Cuando el ideal aparece en pantalla: el daño inmediato de los cuerpos perfectos en redes

Infografía que aborda el impacto negativo de las imágenes de cuerpos delgados idealizados en la satisfacción corporal y el rechazo hacia el propio cuerpo. Se muestra a una mujer contemplativa frente a pantallas que exhiben modelos delgados, con estadísticas y datos sobre los efectos en mujeres jóvenes.

Bastan unos minutos.
Eso es lo que sugiere un estudio reciente sobre el impacto de ver cuerpos delgados idealizados, parecidos a los que circulan a diario en redes sociales.

La investigación analizó a 59 mujeres jóvenes sanas y midió qué ocurría antes y después de exponerlas a 15 imágenes de cuerpos femeninos delgados idealizados.
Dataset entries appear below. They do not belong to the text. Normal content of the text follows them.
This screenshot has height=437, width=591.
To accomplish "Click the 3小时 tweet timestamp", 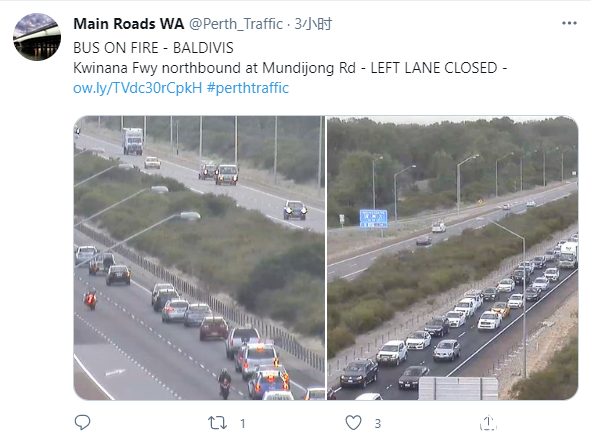I will pyautogui.click(x=313, y=24).
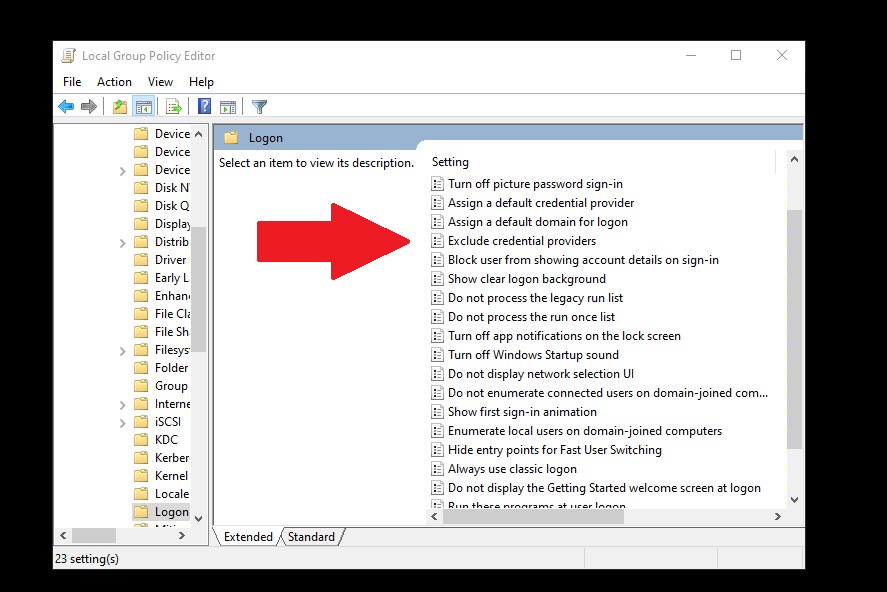Click the Show/Hide Action Pane icon
Image resolution: width=887 pixels, height=592 pixels.
coord(228,106)
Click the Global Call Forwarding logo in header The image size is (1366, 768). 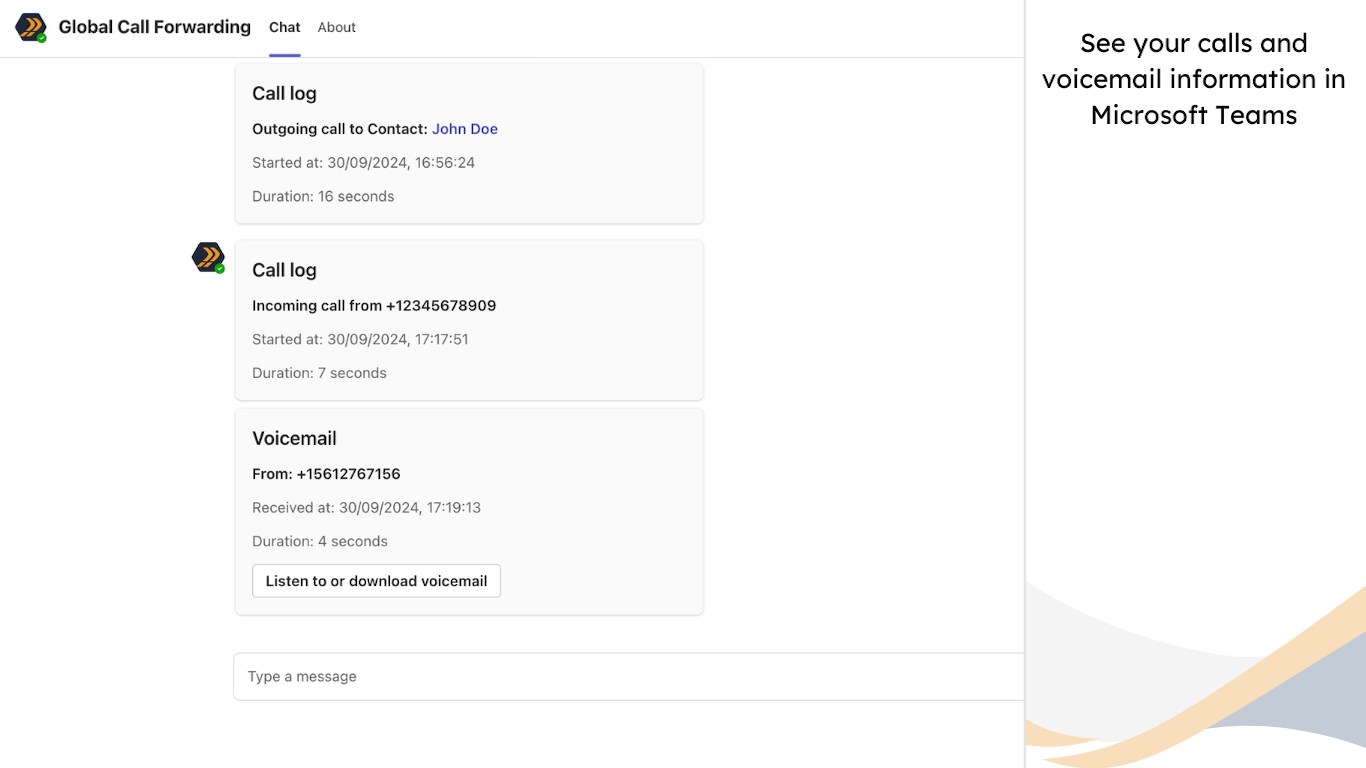[x=31, y=27]
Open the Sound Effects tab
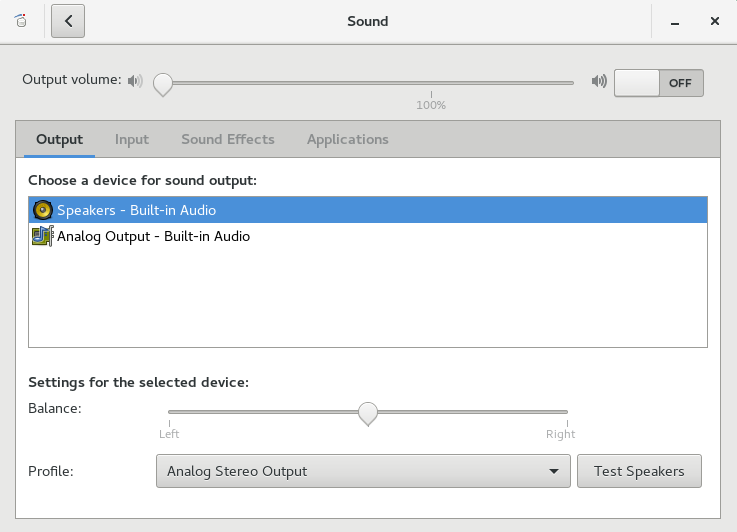Image resolution: width=737 pixels, height=532 pixels. tap(227, 139)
Tras esa breve exposición, las participantes reportaron una disminución significativa en su satisfacción corporal.

Pero el hallazgo más inquietante fue otro: no solo cayó la satisfacción con el cuerpo. También aumentó el self-disgust, una forma de rechazo emocional hacia el propio cuerpo, especialmente en zonas como estómago/cintura y caderas. El estudio también registró aumentos en la ansiedad corporal relacionada con cintura, tono muscular y miedo al sobrepeso.

Ese punto cambia la conversación. Durante años, el debate sobre redes sociales e imagen corporal se ha concentrado en la insatisfacción corporal. Este trabajo plantea algo más profundo: que la exposición a ideales físicos repetidos no solo hace que una persona se compare, sino que puede activar una reacción emocional más dura contra sí misma. Los autores describen ese aumento del self-disgust como uno de los hallazgos más novedosos y relevantes del estudio.

El artículo también sitúa estos efectos dentro de marcos ya conocidos en psicología: la comparación social y la auto-objetivación. En términos simples, cuando una persona se enfrenta una y otra vez a cuerpos presentados como ideales, puede empezar a mirar el suyo bajo una lógica de evaluación constante, vigilancia estética y distancia emocional.

Los autores insisten, sin embargo, en que estos resultados deben leerse con rigor. Se trata de una muestra pequeña, formada solo por mujeres jóvenes, reclutadas en un entorno universitario, y basada en un diseño de una sola sesión antes y después de la exposición. Es decir, el estudio muestra respuestas inmediatas, no efectos permanentes ni conclusiones universales para toda la población.

Aun así, la pregunta que deja es poderosa: si unos pocos minutos de exposición a cuerpos idealizados pueden mover de forma medible la satisfacción corporal, la ansiedad y el rechazo hacia el propio cuerpo, ¿qué ocurre en una cultura donde ese tipo de imágenes aparece todos los días, muchas veces durante horas?

Más que una discusión sobre belleza, este estudio abre una conversación sobre emoción, comparación y salud mental. Y recuerda que el problema no siempre empieza en el espejo. A veces empieza en la pantalla.

Fuente: Does Exposure to Thin-Ideal Bodies Increase Self-Disgust?